'''

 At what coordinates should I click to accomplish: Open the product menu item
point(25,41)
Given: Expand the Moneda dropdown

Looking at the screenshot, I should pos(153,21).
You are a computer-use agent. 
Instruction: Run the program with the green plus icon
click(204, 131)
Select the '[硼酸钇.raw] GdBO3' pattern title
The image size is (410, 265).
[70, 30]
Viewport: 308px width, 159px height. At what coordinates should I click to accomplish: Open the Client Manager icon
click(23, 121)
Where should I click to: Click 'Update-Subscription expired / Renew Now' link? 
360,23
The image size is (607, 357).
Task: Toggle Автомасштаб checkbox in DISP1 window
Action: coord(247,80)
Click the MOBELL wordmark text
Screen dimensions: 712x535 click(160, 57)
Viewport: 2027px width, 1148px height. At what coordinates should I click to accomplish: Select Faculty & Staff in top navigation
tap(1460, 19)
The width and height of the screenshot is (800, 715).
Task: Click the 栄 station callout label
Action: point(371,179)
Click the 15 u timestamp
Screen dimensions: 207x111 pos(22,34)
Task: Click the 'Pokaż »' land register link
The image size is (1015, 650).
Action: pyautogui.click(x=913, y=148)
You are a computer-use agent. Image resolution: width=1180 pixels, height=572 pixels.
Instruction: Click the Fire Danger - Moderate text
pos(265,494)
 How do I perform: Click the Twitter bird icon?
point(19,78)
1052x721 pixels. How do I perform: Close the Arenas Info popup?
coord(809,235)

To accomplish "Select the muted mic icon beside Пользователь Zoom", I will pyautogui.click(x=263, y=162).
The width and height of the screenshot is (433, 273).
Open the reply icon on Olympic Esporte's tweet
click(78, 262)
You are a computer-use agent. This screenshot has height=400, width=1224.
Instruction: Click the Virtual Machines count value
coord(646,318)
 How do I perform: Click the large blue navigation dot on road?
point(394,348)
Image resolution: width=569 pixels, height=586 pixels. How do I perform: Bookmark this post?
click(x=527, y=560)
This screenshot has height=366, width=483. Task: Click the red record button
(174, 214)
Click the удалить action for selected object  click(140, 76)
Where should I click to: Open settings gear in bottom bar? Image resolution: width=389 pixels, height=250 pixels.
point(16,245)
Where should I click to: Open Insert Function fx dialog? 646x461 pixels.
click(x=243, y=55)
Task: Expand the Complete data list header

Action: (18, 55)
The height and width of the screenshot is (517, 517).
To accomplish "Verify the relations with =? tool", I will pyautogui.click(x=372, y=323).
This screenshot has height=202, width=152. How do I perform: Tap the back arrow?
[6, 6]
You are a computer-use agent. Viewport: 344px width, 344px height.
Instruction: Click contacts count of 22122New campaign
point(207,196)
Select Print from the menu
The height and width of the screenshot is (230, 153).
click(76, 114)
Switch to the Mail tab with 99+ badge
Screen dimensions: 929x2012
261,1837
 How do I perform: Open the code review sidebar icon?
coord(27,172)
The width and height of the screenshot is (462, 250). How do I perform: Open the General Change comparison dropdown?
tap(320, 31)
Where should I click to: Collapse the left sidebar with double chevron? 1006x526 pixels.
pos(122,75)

'''

Work order: Give back the full listing exactly as it stands above.

Solution:
 At what coordinates should I click to accomplish: Open the product menu item
point(25,41)
Given: Expand the Moneda dropdown

Looking at the screenshot, I should pos(153,21).
You are a computer-use agent. 
Instruction: Run the program with the green plus icon
click(204, 131)
Select the '[硼酸钇.raw] GdBO3' pattern title
The image size is (410, 265).
[70, 30]
Viewport: 308px width, 159px height. At what coordinates should I click to accomplish: Open the Client Manager icon
click(23, 121)
Where should I click to: Click 'Update-Subscription expired / Renew Now' link? 
360,23
The image size is (607, 357).
Task: Toggle Автомасштаб checkbox in DISP1 window
Action: coord(247,80)
Click the MOBELL wordmark text
Screen dimensions: 712x535 click(160, 57)
Viewport: 2027px width, 1148px height. At what coordinates should I click to accomplish: Select Faculty & Staff in top navigation
tap(1460, 19)
The width and height of the screenshot is (800, 715).
Task: Click the 栄 station callout label
Action: point(371,179)
Click the 15 u timestamp
Screen dimensions: 207x111 pos(22,34)
Task: Click the 'Pokaż »' land register link
The image size is (1015, 650).
Action: pyautogui.click(x=913, y=148)
You are a computer-use agent. Image resolution: width=1180 pixels, height=572 pixels.
Instruction: Click the Fire Danger - Moderate text
pos(265,494)
 How do I perform: Click the Twitter bird icon?
point(19,78)
1052x721 pixels. How do I perform: Close the Arenas Info popup?
coord(809,235)

To accomplish "Select the muted mic icon beside Пользователь Zoom", I will pyautogui.click(x=263, y=162).
The width and height of the screenshot is (433, 273).
Open the reply icon on Olympic Esporte's tweet
click(78, 262)
You are a computer-use agent. This screenshot has height=400, width=1224.
Instruction: Click the Virtual Machines count value
coord(646,318)
 How do I perform: Click the large blue navigation dot on road?
point(394,348)
Image resolution: width=569 pixels, height=586 pixels. How do I perform: Bookmark this post?
click(x=527, y=560)
This screenshot has height=366, width=483. Task: Click the red record button
(174, 214)
Click the удалить action for selected object  click(140, 76)
Where should I click to: Open settings gear in bottom bar? Image resolution: width=389 pixels, height=250 pixels.
point(16,245)
Where should I click to: Open Insert Function fx dialog? 646x461 pixels.
click(x=243, y=55)
Task: Expand the Complete data list header

Action: (18, 55)
The height and width of the screenshot is (517, 517).
To accomplish "Verify the relations with =? tool", I will pyautogui.click(x=372, y=323).
This screenshot has height=202, width=152. How do I perform: Tap the back arrow?
[6, 6]
You are a computer-use agent. Viewport: 344px width, 344px height.
Instruction: Click contacts count of 22122New campaign
point(207,196)
Select Print from the menu
The height and width of the screenshot is (230, 153).
click(76, 114)
Switch to the Mail tab with 99+ badge
Screen dimensions: 929x2012
261,1837
 How do I perform: Open the code review sidebar icon?
coord(27,172)
The width and height of the screenshot is (462, 250). How do I perform: Open the General Change comparison dropdown?
tap(320, 31)
Where should I click to: Collapse the left sidebar with double chevron? 1006x526 pixels.
pos(122,75)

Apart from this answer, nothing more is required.